Framework, constraint, and variable are terminology used in expressing the elements of an optimization problem, and he provided me with a little chart that explained how he was defining these terms in my particular case. The raglan construction was the framework; the striping pattern of the colorwork was a variable; and the dimensions of the garment and the amount of yarn I had were the constraints.
As he went on to say in his written explanation, “This is a good way to take in the ‘lay of the land,’ as it were. We have our raglan framework, which tells us how the garment will be made, the ratios of how much yarn will go in the sleeves vs. body, etc. Next the colorwork, the principle variables we can change about the design, which include the ‘standard’ ratio of stripes you want and how the ratio changes when going from color A dominant to color B. Finally, the constraints that the sweater must fit your daughter and be done with the yarn you have, 3 skeins of color A and 1 of color B.”
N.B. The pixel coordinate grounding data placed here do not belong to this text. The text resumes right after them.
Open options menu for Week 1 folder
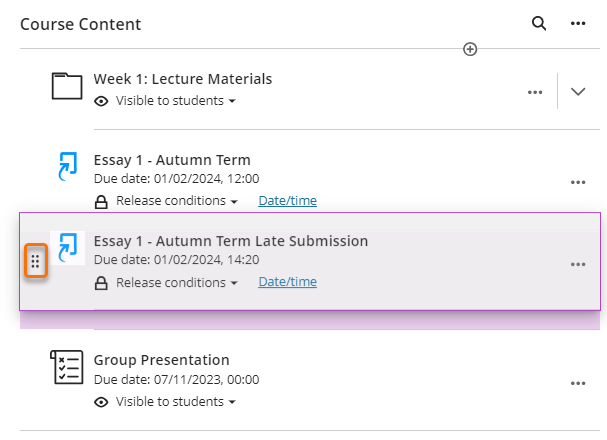 (535, 92)
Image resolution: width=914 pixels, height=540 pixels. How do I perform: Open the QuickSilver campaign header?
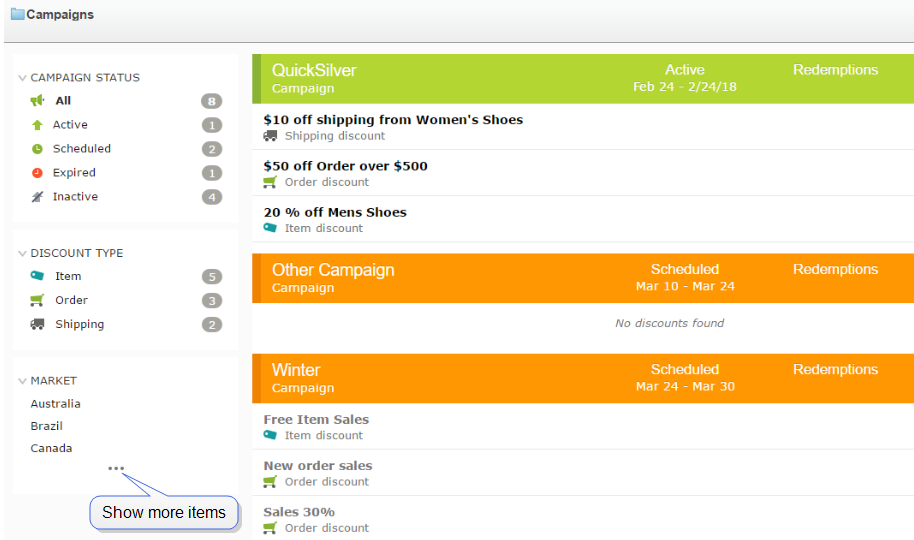click(314, 70)
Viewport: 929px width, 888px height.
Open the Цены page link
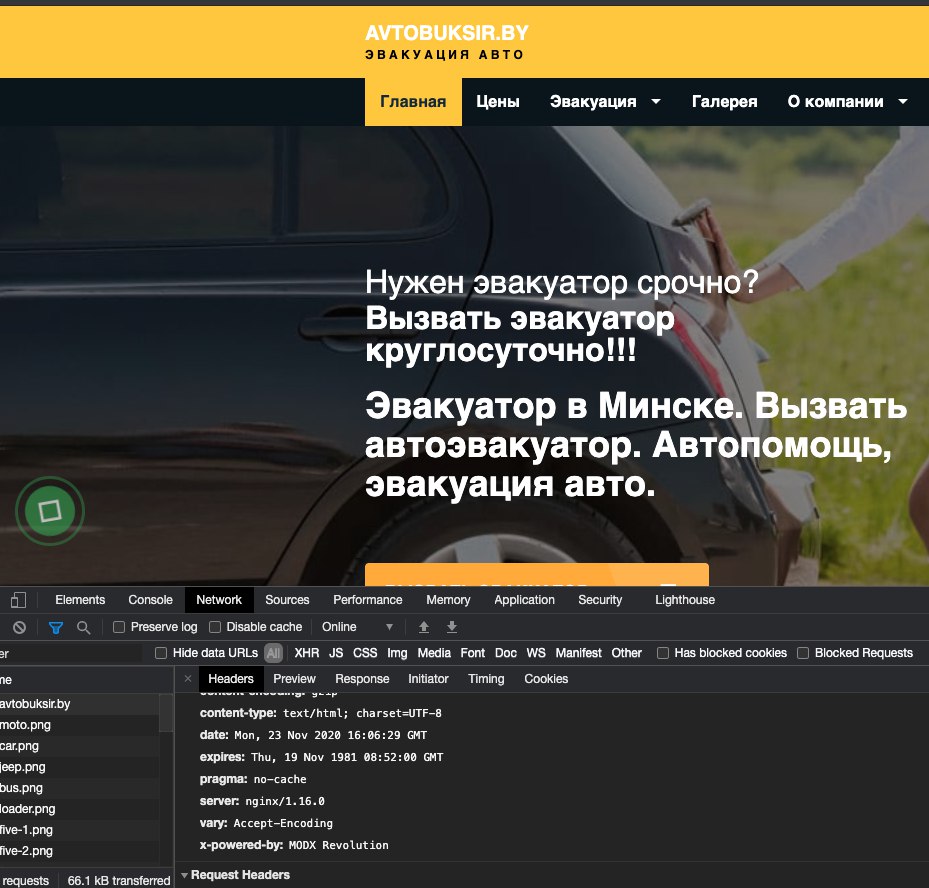click(497, 102)
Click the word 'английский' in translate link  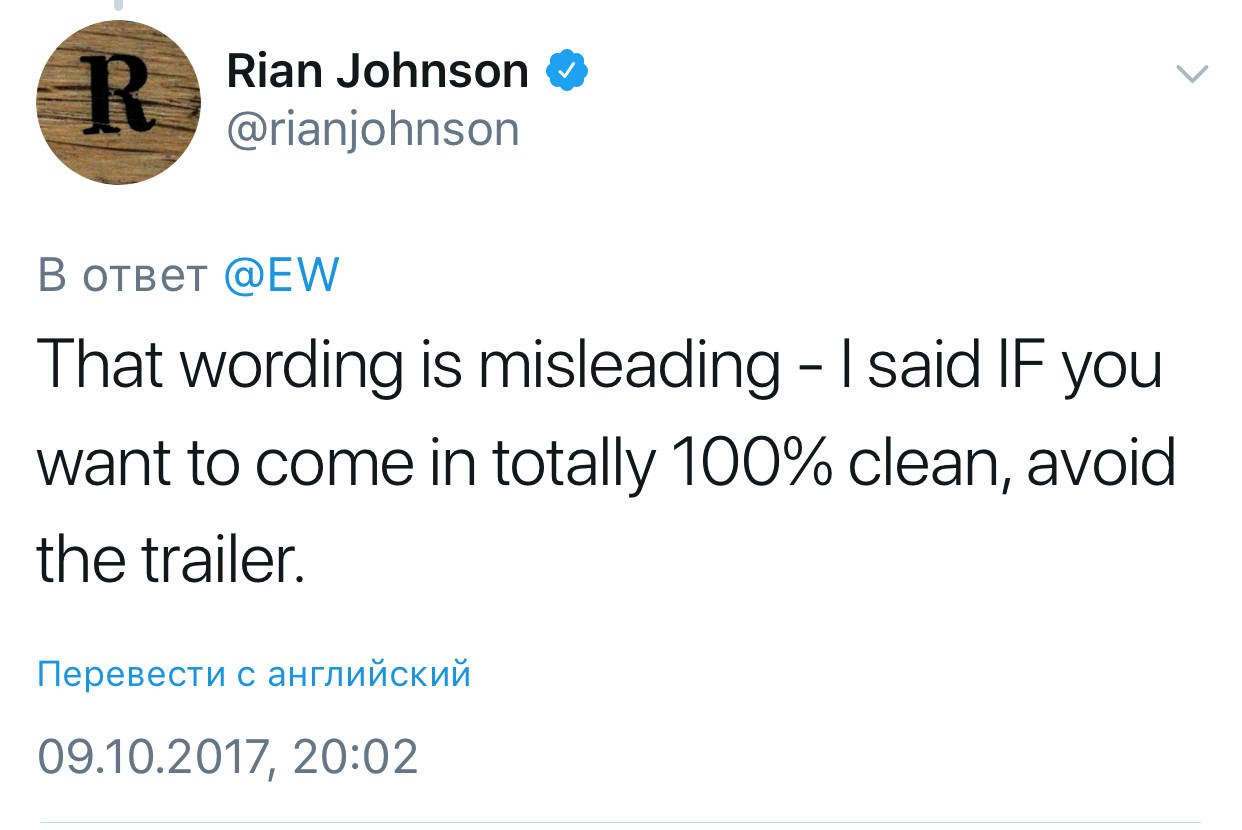pyautogui.click(x=369, y=675)
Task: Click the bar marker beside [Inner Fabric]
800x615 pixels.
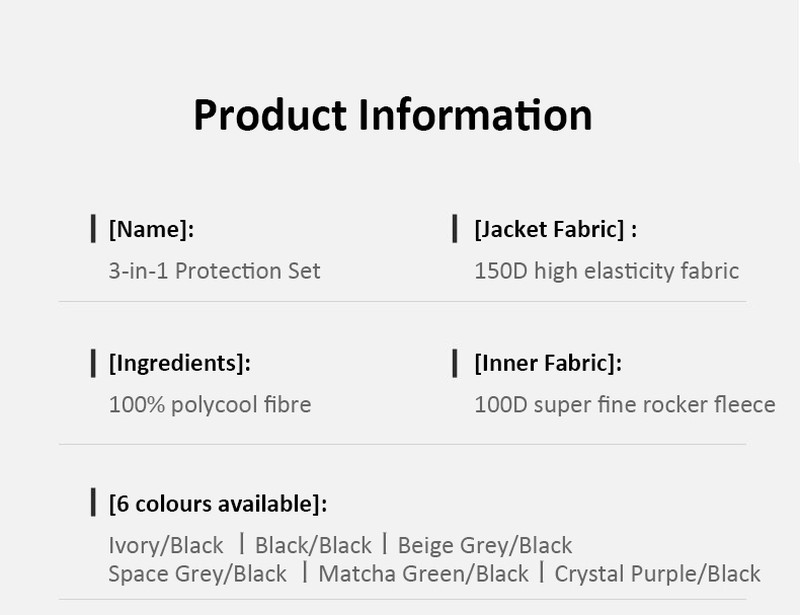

Step 1, he went on to instruct: “Check that a solution can exist. In systems with multiple constraints, we should always check that they are not exclusive of one another. In this case, that boils down to answering ‘Are 4 skeins of fingering weight yarn enough for an adult sweater?’ Answer: Yes, but not by much.”
So far, so good. My personal experience with knitting many sweaters out of fingering weight, and weighing them afterward, has taught me that four 100-gram skeins will be enough, with not much to spare if the sweater is pretty long and has long sleeves, so as a matter of practicality, I would have to have to devise a design that would use just about every bit of my 400 grams of yarn. Logically, but not mathematically, I knew that the yarn usage would have to be at a 3:1 ratio. Evan compared my intuition about design and yarn use to AI, artificial intelligence, in which a computer database is fed vast amounts of related examples, which it uses to learn algorithms. But AI’s ability to make accurate predictions, like my ability to design around my constraints, is not mathematical, whereas the math quantifies how I’m going to make this sweater without running short and prevents those oh-so-exciting games of yarn chicken you play when you’re down to your last 15 grams of yarn. In fact, I got down to 11 grams of the aqua but stayed serene to the last stitch, thanks to Evan’s math.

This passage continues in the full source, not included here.